Proteases are essential for tumour progression and many are over-expressed during this time. The main focus of research was the role of these proteases in degradation of the basement membrane and extracellular matrix (ECM), thereby enabling metastasis to occur. Cancer procoagulant (CP), a protease present in malignant tumours, but not normal tissue, is a known activator of coagulation factor X (FX). The present study investigated the function of CP in cancer progression by focussing on its enzymatic specificity. FX cleavage was confirmed using SDS-PAGE and MALDI-TOF MS and compared to the proteolytic action of CP on ECM proteins, including collagen type IV, laminin and fibronectin.

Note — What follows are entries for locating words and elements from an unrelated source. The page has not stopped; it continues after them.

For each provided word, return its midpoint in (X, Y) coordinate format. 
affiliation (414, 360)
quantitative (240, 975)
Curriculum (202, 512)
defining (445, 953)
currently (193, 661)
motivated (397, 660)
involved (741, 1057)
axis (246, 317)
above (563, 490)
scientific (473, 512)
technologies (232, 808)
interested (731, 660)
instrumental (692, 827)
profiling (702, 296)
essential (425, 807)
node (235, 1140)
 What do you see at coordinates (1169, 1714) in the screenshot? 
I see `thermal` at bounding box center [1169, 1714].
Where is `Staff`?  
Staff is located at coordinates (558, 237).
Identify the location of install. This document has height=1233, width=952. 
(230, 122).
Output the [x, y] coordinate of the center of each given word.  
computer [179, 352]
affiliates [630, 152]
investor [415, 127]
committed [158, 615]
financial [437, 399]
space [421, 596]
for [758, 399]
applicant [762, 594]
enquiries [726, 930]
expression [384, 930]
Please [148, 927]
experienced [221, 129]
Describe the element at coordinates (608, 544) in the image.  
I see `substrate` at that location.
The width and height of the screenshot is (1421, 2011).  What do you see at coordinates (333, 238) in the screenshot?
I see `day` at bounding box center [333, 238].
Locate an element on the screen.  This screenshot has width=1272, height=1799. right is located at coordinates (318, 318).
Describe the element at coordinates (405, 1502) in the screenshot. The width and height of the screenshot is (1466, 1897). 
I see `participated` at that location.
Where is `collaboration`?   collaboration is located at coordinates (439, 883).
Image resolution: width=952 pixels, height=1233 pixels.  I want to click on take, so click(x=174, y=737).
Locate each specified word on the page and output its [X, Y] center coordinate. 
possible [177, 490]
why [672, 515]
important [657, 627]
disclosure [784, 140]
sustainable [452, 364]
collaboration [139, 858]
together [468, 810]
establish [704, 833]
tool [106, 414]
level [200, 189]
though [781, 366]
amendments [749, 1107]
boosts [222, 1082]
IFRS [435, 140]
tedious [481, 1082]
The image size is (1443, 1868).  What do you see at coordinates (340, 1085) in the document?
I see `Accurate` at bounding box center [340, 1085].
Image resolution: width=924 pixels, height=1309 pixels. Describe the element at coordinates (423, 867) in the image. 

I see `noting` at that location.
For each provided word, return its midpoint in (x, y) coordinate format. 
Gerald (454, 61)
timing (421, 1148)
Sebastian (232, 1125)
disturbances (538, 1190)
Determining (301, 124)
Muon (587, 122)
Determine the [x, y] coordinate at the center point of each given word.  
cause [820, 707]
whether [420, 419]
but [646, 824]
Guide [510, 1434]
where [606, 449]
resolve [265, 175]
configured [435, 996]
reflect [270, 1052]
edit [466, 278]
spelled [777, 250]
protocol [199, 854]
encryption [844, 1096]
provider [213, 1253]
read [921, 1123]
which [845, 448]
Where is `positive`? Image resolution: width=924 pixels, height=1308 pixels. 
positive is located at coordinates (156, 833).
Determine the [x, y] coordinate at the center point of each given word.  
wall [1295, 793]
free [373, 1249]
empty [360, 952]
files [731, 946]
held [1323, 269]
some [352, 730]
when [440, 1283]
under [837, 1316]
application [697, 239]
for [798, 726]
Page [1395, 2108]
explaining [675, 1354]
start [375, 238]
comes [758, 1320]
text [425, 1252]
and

Contrary to previous reports, CP cleaved FX at the conventional activation site (between Arg-52 and Ile-53). Additionally, degradation of FX by CP occurred at a much slower rate than degradation by conventional activators. Complete degradation of the heavy chain of FX was only visible after 24 h, while degradation by RVV was complete after 30 min, supporting postulations that the procoagulant function of CP may be of secondary importance to its role in cancer progression. Of the ECM proteins tested, only fibronectin was cleaved. The substrate specificity of CP was further investigated by screening synthetic peptide substrates using a novel direct CP assay. The results indicate that CP is not essential for either cancer-associated blood coagulation or the degradation of ECM proteins. Rather, they suggest that this protease may be required for the proteolytic activation of membrane receptors.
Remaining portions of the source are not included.